Our findings were consistent with other published experiences of fatal GTN. Case series from China and the United Kingdom noted death rates of 5.6% and 2.7%, respectively, similar to our most recent series where the death rate was 3.9% [6,7]. In both the Chinese and United Kingdom studies, the main causes of death were multiorgan failure, intracranial hemorrhage and/or respiratory failure. However, in the Chinese study, many more patients died during the acute phase of their disease, possibly reflecting social factors and barriers to healthcare resulting in later presentations with more advanced disease. Whereas, in the United Kingdom, all women with gestational trophoblastic disease are registered and treated at one of two centers, presumably resulting in earlier disease presentation, consistent treatment and improved results. As in our series, the Dutch reported a major decline in the number of deaths from GTN after 1980, presumably due to the introduction of etoposide into the treatment regimen for high-risk patients, as well as a reduction in early deaths due to hemorrhage with most patients in later years dying of widely metastatic disease . The French reported a 5 year overall mortality rate of 2% for patients with GTN, excluding PSTT/ETT. High-risk patients with a FIGO score >12 had a mortality rate of 12% and accounted for 52% of the deaths in the entire cohort, including 6 of the 8 patients who died within four weeks of treatment initiation . In a worldwide survey, Kohorn identified better survival for patients who received initial treatment at a trophoblastic disease center. The mortality rate was 2.1% for patients treated primarily at a trophoblast center compared to 8% for patients referred to a center after failure of primary treatment elsewhere .
At our center, the overall survival rate in patients with GTN improved from 89% in 1962-1978 to 96% in 1979-2012. The most common cause of death also changed from hemorrhage from metastatic sites in our earlier series to widespread chemotherapyresistant disease in our later series.

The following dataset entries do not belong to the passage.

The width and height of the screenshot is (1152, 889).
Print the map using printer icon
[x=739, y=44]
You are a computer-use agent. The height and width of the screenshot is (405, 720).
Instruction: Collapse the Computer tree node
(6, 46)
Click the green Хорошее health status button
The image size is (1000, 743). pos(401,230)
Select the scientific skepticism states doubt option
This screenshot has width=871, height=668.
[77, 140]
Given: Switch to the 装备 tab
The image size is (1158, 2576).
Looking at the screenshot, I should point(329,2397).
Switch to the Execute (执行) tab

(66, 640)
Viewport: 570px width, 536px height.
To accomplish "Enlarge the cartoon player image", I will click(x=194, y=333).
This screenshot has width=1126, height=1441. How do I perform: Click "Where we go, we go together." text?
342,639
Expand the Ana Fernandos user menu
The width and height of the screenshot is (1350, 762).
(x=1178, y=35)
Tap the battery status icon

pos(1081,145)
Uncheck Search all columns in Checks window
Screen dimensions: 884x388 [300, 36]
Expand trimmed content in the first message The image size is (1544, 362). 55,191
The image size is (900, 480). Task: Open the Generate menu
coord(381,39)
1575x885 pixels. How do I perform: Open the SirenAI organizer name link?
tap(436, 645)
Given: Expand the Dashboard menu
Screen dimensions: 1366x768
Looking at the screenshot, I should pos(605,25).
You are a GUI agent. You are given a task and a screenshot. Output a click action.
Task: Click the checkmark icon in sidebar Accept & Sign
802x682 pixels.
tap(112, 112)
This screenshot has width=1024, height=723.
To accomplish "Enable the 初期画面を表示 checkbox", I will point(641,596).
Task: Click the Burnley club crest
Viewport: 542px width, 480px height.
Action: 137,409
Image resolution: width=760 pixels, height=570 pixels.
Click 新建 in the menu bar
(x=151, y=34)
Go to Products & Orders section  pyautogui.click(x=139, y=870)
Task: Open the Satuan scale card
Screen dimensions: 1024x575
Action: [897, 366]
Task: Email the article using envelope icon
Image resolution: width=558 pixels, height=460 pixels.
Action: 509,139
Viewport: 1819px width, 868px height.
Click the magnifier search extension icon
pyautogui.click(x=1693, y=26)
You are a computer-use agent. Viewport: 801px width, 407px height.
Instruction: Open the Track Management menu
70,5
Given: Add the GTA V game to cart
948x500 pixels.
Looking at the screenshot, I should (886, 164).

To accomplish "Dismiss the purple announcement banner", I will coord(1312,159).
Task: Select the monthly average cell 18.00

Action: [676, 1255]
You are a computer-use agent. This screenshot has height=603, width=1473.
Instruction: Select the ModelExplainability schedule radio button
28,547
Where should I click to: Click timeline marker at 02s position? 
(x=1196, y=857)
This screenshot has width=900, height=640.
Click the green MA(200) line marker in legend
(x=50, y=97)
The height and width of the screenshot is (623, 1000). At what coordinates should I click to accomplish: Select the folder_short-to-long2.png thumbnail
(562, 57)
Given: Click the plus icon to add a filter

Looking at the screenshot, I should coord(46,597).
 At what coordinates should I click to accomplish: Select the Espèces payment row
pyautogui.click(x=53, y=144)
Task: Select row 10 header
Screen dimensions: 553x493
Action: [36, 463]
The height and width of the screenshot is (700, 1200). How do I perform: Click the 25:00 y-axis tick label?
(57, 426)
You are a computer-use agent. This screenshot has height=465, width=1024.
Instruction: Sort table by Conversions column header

Factors primarily responsible for current treatment failure included inadequate initial therapy in 32% of patients, the presence of extensive disease at the time of presentation with all patients having FIGO stages III or IV: scores 9-19 (mean=14), and psychosocial factors that precluded adequate therapy in 21% of patients.
The challenge remains to provide all patients with GTN appropriate therapy for the greatest chance of cure. Timely request for advice from or referral for treatment to clinicians with expertise in management of GTN is recommended for a patient who fails initial therapy for lowrisk disease (FIGO score <7) and for any patient with high-risk disease (FIGO stage IV and/or score ≥ 7).